Figure 3. The Expression of Estrogen Receptor Protein and Signaling Proteins p-Raf, p-MEK1/2, p-MAPK, p-p90RSK, and p-Elk in LTLT-Ca Cells Compared with the Parental MCF-7Ca Cells.

Cell lysates were prepared as described in Methods. Equal amounts of protein (60 Ag) were separated on a denaturating polyacrylamide gel and transferred to a nitrocellulose membrane. After blocking nonspecific binding with 5% nonfat milk in PBS-T, the membranes were incubated with the respective primary antibodies, and specific binding was visualized by using species-specific immunoglobulin G followed by ECL detection (ECL kit) and exposure to ECL X-ray film. After exposure to X-ray film, the membranes were stripped and probed for h-actin to confirm that equal amount of proteins were loaded in each lane.
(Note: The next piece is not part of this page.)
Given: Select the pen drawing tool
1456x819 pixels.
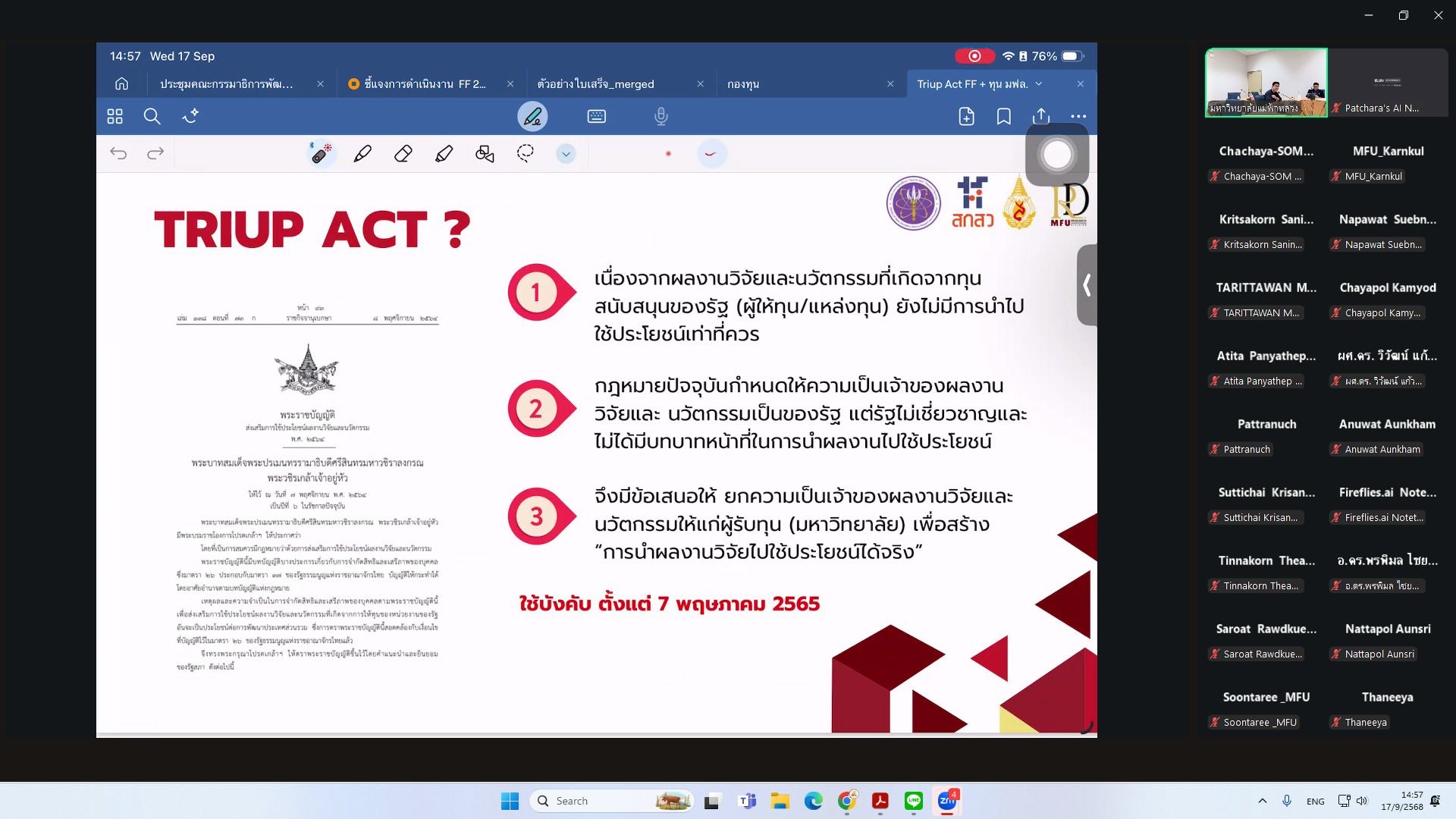Looking at the screenshot, I should coord(362,154).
Numbers below the blots represent fold change in protein expression compared with the control obtained by densitometric analysis. For MAPK activity, assay cell lysates were prepared as described in Methods. Proteins (200 Ag) were subjected to immunoprecipitation using specific MAPK antibody. Next day, after adding kinase reaction buffer and GST fusion protein of Elk-1 (MAPK substrate), samples were incubated at 30°C for 30 minutes. Samples were analyzed by Western blotting using phospho-Elk-1 antibody. (From Jelovac et al., Cancer Res., 2005).